Data shown Block Start

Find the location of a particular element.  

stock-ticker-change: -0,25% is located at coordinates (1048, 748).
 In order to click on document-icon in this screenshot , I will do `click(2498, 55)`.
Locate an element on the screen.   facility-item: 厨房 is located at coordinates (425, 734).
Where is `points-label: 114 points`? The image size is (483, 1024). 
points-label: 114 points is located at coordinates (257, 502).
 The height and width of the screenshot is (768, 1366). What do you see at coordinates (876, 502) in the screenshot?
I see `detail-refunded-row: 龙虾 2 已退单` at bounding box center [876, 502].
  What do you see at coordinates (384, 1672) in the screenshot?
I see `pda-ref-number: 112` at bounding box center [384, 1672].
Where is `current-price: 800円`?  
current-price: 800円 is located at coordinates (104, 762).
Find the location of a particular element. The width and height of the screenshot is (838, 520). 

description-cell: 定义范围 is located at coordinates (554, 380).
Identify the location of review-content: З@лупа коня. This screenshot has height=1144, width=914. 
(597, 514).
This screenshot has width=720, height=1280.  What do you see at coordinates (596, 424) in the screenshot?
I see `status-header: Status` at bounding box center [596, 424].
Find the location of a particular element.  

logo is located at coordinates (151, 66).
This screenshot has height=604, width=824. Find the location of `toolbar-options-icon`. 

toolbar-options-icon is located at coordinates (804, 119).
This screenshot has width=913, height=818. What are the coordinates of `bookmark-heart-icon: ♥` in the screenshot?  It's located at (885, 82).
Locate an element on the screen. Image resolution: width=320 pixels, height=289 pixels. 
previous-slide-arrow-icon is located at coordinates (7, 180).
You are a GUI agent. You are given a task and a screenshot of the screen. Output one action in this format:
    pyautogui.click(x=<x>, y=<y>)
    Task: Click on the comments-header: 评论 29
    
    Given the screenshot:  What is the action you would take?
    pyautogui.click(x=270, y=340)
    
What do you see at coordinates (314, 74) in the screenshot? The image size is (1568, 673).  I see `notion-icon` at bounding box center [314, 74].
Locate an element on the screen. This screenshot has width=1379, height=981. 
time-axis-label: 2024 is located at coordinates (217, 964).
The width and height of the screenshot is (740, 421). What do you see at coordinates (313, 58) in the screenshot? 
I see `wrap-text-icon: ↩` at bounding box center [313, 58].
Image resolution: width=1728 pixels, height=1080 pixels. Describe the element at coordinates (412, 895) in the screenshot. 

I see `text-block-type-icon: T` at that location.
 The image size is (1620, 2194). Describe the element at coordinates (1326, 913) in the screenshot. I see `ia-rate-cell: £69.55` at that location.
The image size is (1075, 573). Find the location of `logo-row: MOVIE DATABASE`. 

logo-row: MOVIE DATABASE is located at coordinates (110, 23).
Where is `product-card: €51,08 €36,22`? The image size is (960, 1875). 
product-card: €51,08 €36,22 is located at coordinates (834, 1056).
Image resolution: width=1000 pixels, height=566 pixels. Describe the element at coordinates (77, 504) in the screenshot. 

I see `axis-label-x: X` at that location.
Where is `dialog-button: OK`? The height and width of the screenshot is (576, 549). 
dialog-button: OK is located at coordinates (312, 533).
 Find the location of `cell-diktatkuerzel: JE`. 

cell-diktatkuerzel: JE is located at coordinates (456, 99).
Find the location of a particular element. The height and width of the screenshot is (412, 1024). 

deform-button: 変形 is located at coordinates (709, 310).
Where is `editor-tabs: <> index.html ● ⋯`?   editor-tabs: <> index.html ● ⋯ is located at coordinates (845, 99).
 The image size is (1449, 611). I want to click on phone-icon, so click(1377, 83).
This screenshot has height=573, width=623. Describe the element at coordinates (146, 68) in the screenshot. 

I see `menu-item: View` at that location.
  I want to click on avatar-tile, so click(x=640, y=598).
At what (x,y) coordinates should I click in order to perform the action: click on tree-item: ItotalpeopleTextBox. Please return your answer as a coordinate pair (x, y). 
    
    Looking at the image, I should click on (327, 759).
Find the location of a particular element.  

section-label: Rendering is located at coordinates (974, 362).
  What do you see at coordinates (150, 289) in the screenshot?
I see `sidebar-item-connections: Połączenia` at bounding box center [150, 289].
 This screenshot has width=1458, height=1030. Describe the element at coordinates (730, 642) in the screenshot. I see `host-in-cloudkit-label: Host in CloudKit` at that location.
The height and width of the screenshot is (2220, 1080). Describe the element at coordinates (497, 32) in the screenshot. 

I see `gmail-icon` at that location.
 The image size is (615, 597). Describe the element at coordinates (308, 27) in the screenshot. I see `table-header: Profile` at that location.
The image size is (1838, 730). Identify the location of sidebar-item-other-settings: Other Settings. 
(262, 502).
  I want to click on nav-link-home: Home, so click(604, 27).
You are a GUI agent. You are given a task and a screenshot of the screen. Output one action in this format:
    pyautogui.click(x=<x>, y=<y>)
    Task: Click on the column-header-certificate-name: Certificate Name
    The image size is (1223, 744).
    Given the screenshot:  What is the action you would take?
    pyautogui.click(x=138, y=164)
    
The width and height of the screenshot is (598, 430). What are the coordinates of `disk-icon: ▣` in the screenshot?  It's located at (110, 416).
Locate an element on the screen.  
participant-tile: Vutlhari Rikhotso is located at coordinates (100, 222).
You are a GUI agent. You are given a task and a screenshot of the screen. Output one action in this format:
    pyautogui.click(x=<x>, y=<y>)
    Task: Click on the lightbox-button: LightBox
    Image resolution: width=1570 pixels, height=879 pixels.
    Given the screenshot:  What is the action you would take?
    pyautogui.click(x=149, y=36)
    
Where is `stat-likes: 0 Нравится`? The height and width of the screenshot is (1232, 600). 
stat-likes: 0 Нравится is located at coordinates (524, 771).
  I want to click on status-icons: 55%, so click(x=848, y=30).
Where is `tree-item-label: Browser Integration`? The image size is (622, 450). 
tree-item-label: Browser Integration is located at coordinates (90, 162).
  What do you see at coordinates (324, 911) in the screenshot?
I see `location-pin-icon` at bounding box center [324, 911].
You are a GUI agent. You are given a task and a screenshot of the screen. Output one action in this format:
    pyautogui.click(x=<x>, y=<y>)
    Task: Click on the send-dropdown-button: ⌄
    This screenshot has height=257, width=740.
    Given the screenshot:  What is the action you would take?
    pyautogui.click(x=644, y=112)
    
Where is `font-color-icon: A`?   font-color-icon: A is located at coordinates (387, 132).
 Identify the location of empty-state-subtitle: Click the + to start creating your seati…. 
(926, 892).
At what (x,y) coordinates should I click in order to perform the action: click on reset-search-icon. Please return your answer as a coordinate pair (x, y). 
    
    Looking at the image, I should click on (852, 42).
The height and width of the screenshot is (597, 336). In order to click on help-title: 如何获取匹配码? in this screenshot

Data shown Block End

→ **Problem to work on**
Write out all of the lines above as a JSON list of strings, one string per line, leaving out blank lines.

→ **Solution**
[
  "Find the location of a particular element.  ",
  "stock-ticker-change: -0,25% is located at coordinates (1048, 748).",
  " In order to click on document-icon in this screenshot , I will do `click(2498, 55)`.",
  "Locate an element on the screen.   facility-item: 厨房 is located at coordinates (425, 734).",
  "Where is `points-label: 114 points`? The image size is (483, 1024). ",
  "points-label: 114 points is located at coordinates (257, 502).",
  " The height and width of the screenshot is (768, 1366). What do you see at coordinates (876, 502) in the screenshot?",
  "I see `detail-refunded-row: 龙虾 2 已退单` at bounding box center [876, 502].",
  "  What do you see at coordinates (384, 1672) in the screenshot?",
  "I see `pda-ref-number: 112` at bounding box center [384, 1672].",
  "Where is `current-price: 800円`?  ",
  "current-price: 800円 is located at coordinates (104, 762).",
  "Find the location of a particular element. The width and height of the screenshot is (838, 520). ",
  "description-cell: 定义范围 is located at coordinates (554, 380).",
  "Identify the location of review-content: З@лупа коня. This screenshot has height=1144, width=914. ",
  "(597, 514).",
  "This screenshot has width=720, height=1280.  What do you see at coordinates (596, 424) in the screenshot?",
  "I see `status-header: Status` at bounding box center [596, 424].",
  "Find the location of a particular element.  ",
  "logo is located at coordinates (151, 66).",
  "This screenshot has height=604, width=824. Find the location of `toolbar-options-icon`. ",
  "toolbar-options-icon is located at coordinates (804, 119).",
  "This screenshot has width=913, height=818. What are the coordinates of `bookmark-heart-icon: ♥` in the screenshot?  It's located at (885, 82).",
  "Locate an element on the screen. Image resolution: width=320 pixels, height=289 pixels. ",
  "previous-slide-arrow-icon is located at coordinates (7, 180).",
  "You are a GUI agent. You are given a task and a screenshot of the screen. Output one action in this format:",
  "    pyautogui.click(x=<x>, y=<y>)",
  "    Task: Click on the comments-header: 评论 29",
  "    Given the screenshot:  What is the action you would take?",
  "    pyautogui.click(x=270, y=340)",
  "What do you see at coordinates (314, 74) in the screenshot? The image size is (1568, 673).  I see `notion-icon` at bounding box center [314, 74].",
  "Locate an element on the screen. This screenshot has width=1379, height=981. ",
  "time-axis-label: 2024 is located at coordinates (217, 964).",
  "The width and height of the screenshot is (740, 421). What do you see at coordinates (313, 58) in the screenshot? ",
  "I see `wrap-text-icon: ↩` at bounding box center [313, 58].",
  "Image resolution: width=1728 pixels, height=1080 pixels. Describe the element at coordinates (412, 895) in the screenshot. ",
  "I see `text-block-type-icon: T` at that location.",
  " The image size is (1620, 2194). Describe the element at coordinates (1326, 913) in the screenshot. I see `ia-rate-cell: £69.55` at that location.",
  "The image size is (1075, 573). Find the location of `logo-row: MOVIE DATABASE`. ",
  "logo-row: MOVIE DATABASE is located at coordinates (110, 23).",
  "Where is `product-card: €51,08 €36,22`? The image size is (960, 1875). ",
  "product-card: €51,08 €36,22 is located at coordinates (834, 1056).",
  "Image resolution: width=1000 pixels, height=566 pixels. Describe the element at coordinates (77, 504) in the screenshot. ",
  "I see `axis-label-x: X` at that location.",
  "Where is `dialog-button: OK`? The height and width of the screenshot is (576, 549). ",
  "dialog-button: OK is located at coordinates (312, 533).",
  " Find the location of `cell-diktatkuerzel: JE`. ",
  "cell-diktatkuerzel: JE is located at coordinates (456, 99).",
  "Find the location of a particular element. The height and width of the screenshot is (412, 1024). ",
  "deform-button: 変形 is located at coordinates (709, 310).",
  "Where is `editor-tabs: <> index.html ● ⋯`?   editor-tabs: <> index.html ● ⋯ is located at coordinates (845, 99).",
  " The image size is (1449, 611). I want to click on phone-icon, so click(1377, 83).",
  "This screenshot has height=573, width=623. Describe the element at coordinates (146, 68) in the screenshot. ",
  "I see `menu-item: View` at that location.",
  "  I want to click on avatar-tile, so click(x=640, y=598).",
  "At what (x,y) coordinates should I click in order to perform the action: click on tree-item: ItotalpeopleTextBox. Please return your answer as a coordinate pair (x, y). ",
  "    Looking at the image, I should click on (327, 759).",
  "Find the location of a particular element.  ",
  "section-label: Rendering is located at coordinates (974, 362).",
  "  What do you see at coordinates (150, 289) in the screenshot?",
  "I see `sidebar-item-connections: Połączenia` at bounding box center [150, 289].",
  " This screenshot has width=1458, height=1030. Describe the element at coordinates (730, 642) in the screenshot. I see `host-in-cloudkit-label: Host in CloudKit` at that location.",
  "The height and width of the screenshot is (2220, 1080). Describe the element at coordinates (497, 32) in the screenshot. ",
  "I see `gmail-icon` at that location.",
  " The image size is (615, 597). Describe the element at coordinates (308, 27) in the screenshot. I see `table-header: Profile` at that location.",
  "The image size is (1838, 730). Identify the location of sidebar-item-other-settings: Other Settings. ",
  "(262, 502).",
  "  I want to click on nav-link-home: Home, so click(604, 27).",
  "You are a GUI agent. You are given a task and a screenshot of the screen. Output one action in this format:",
  "    pyautogui.click(x=<x>, y=<y>)",
  "    Task: Click on the column-header-certificate-name: Certificate Name",
  "    The image size is (1223, 744).",
  "    Given the screenshot:  What is the action you would take?",
  "    pyautogui.click(x=138, y=164)",
  "The width and height of the screenshot is (598, 430). What are the coordinates of `disk-icon: ▣` in the screenshot?  It's located at (110, 416).",
  "Locate an element on the screen.  ",
  "participant-tile: Vutlhari Rikhotso is located at coordinates (100, 222).",
  "You are a GUI agent. You are given a task and a screenshot of the screen. Output one action in this format:",
  "    pyautogui.click(x=<x>, y=<y>)",
  "    Task: Click on the lightbox-button: LightBox",
  "    Image resolution: width=1570 pixels, height=879 pixels.",
  "    Given the screenshot:  What is the action you would take?",
  "    pyautogui.click(x=149, y=36)",
  "Where is `stat-likes: 0 Нравится`? The height and width of the screenshot is (1232, 600). ",
  "stat-likes: 0 Нравится is located at coordinates (524, 771).",
  "  I want to click on status-icons: 55%, so click(x=848, y=30).",
  "Where is `tree-item-label: Browser Integration`? The image size is (622, 450). ",
  "tree-item-label: Browser Integration is located at coordinates (90, 162).",
  "  What do you see at coordinates (324, 911) in the screenshot?",
  "I see `location-pin-icon` at bounding box center [324, 911].",
  "You are a GUI agent. You are given a task and a screenshot of the screen. Output one action in this format:",
  "    pyautogui.click(x=<x>, y=<y>)",
  "    Task: Click on the send-dropdown-button: ⌄",
  "    This screenshot has height=257, width=740.",
  "    Given the screenshot:  What is the action you would take?",
  "    pyautogui.click(x=644, y=112)",
  "Where is `font-color-icon: A`?   font-color-icon: A is located at coordinates (387, 132).",
  " Identify the location of empty-state-subtitle: Click the + to start creating your seati…. ",
  "(926, 892).",
  "At what (x,y) coordinates should I click in order to perform the action: click on reset-search-icon. Please return your answer as a coordinate pair (x, y). ",
  "    Looking at the image, I should click on (852, 42).",
  "The height and width of the screenshot is (597, 336). In order to click on help-title: 如何获取匹配码? in this screenshot"
]